University of South Florida

USF Health Grateful Patient Series: Dr. Harry van Loveren and Greg Strachov

Greg Strachov of Citrus County, FL, has been an artist for more than 40 years, garnering numerous local, national and international awards for his watercolors.

In the fall of 2017, an MRI scan discovered a softball-sized meningioma tumor near where Mr. Strachov’s brain connects to his spinal cord. Meningiomas, while usually benign, are the most common type of brain tumor and can still cause widespread health problems for the patient. For Mr. Strachov, this included losing his ability to walk or create his art.

Greg Strachov displays some of his watercolors recently in his Citrus County, FL, home. Mr. Strachov, a renowned artist, had a softball-sized brain tumor removed by USF Health neurosurgeon Dr. Harry van Loveren after two successful surgeries.

Mr. Strachov, 69, was referred to USF Health neurosurgeon Dr. Harry van Loveren, who performed a 13-hour surgery on the tumor in January 2018. The surgery removed much of the tumor but left Mr. Strachov paralyzed on the right side with little ability to move his left eye. Over the ensuing months, Mr. Strachov underwent strenuous rehabilitation to regain movement and coordination on his right side. He even picked up a new hobby; he found restoring old hand drills helped retrain his fine motor skills.

Dr. van Loveren determined in mid-2019 that he needed to remove more of the tumor and presented the potential risks to Mr. Strachov. They agreed, and Dr. van Loveren performed the second surgery in August 2019. The operation was a success, although a small piece of the tumor remains inoperable and Mr. Strachov’s physicians will monitor its development in the years to come.

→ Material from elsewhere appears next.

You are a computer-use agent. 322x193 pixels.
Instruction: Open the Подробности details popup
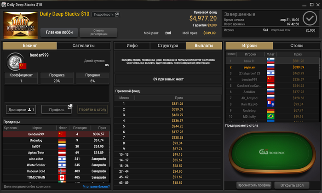tap(106, 14)
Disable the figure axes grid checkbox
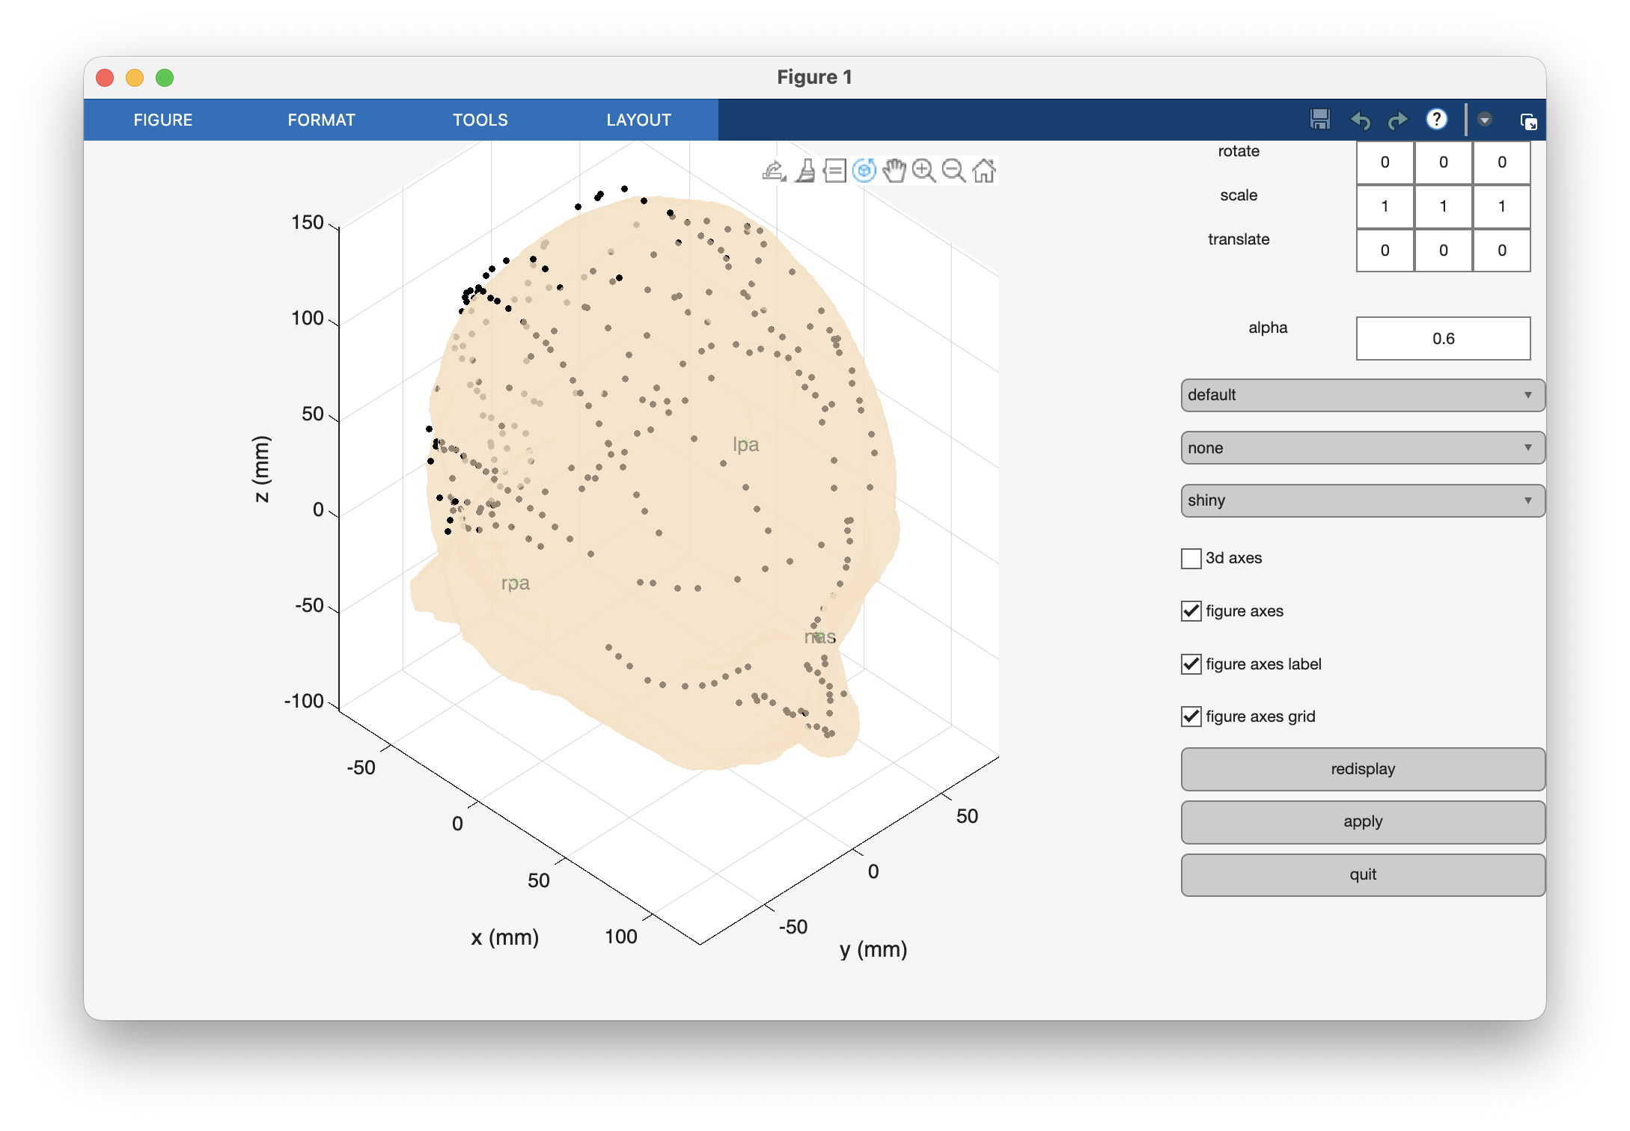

Dr. Harry van Loveren, USF Health Chair of the Department of Neurosurgery.

Mr. Strachov has been able to return to painting and other activities he loves. “Dr. van Loveren,” he says, “gave me back the ability to live.”

Mr. Strachov paints a wide variety of watercolor work, including portraits and still life, but he particularly enjoys landscapes.

“I like to paint places that remind people of a reality that they can actually visit in reality,” he says. In fact, after eventually regaining the ability to paint, his first big project was a painting of a lone desert tree in the American Southwest.

Greg Strachov stands with the first watercolor he completed following a series of surgeries to remove a brain tumor.

“It’s one of the most beautiful places I’ve seen, and it’s a place that kept itself on my mind while I went through all of the hospitalization and all the surgeries,” he says. “That tree is perhaps me, and it’s survived a very, very difficult environment.”